**MATERIAL PROVIDED**
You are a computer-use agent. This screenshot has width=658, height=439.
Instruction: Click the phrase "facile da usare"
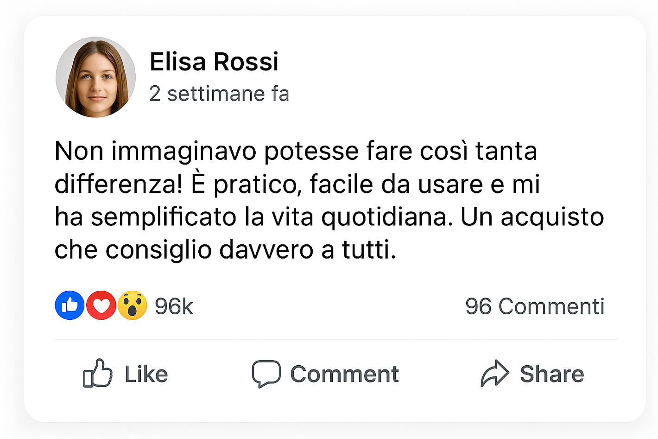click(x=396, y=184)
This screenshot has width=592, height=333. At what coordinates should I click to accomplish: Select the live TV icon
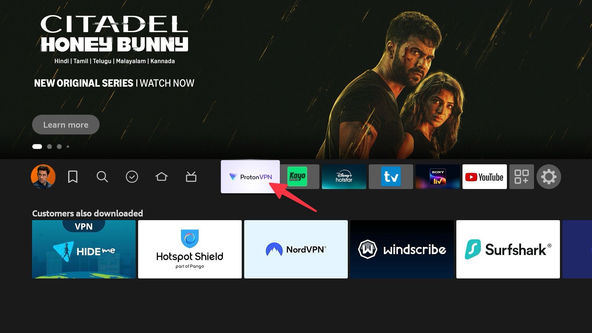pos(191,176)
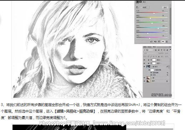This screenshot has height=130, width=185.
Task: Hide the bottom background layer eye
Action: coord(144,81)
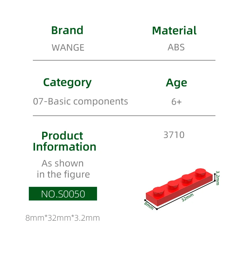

* * *

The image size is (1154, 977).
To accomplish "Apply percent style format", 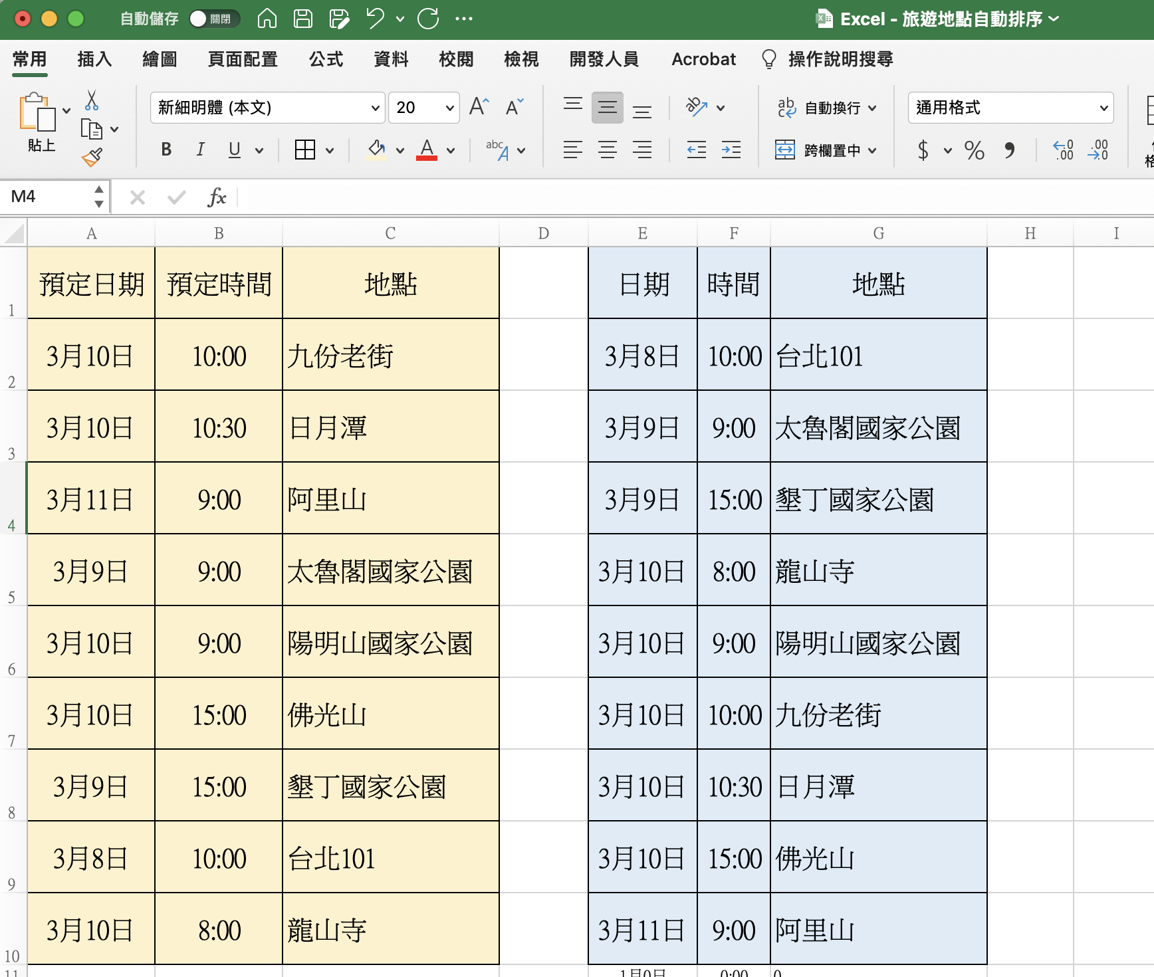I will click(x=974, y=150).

...

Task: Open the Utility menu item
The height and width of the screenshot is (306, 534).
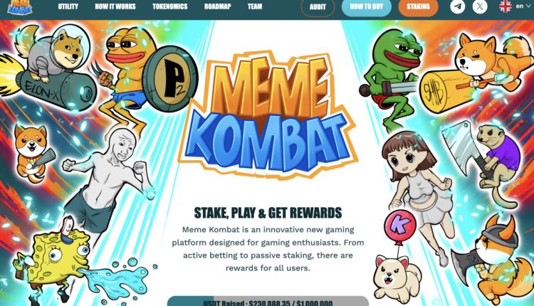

**EXERCISE BRIEF**
Go back to the listing above. Copy word for word the lines from the one with "Task: Open the Utility menu item" through the one with "The height and", and nothing more.

**RESPONSE AREA**
Task: Open the Utility menu item
The height and width of the screenshot is (306, 534).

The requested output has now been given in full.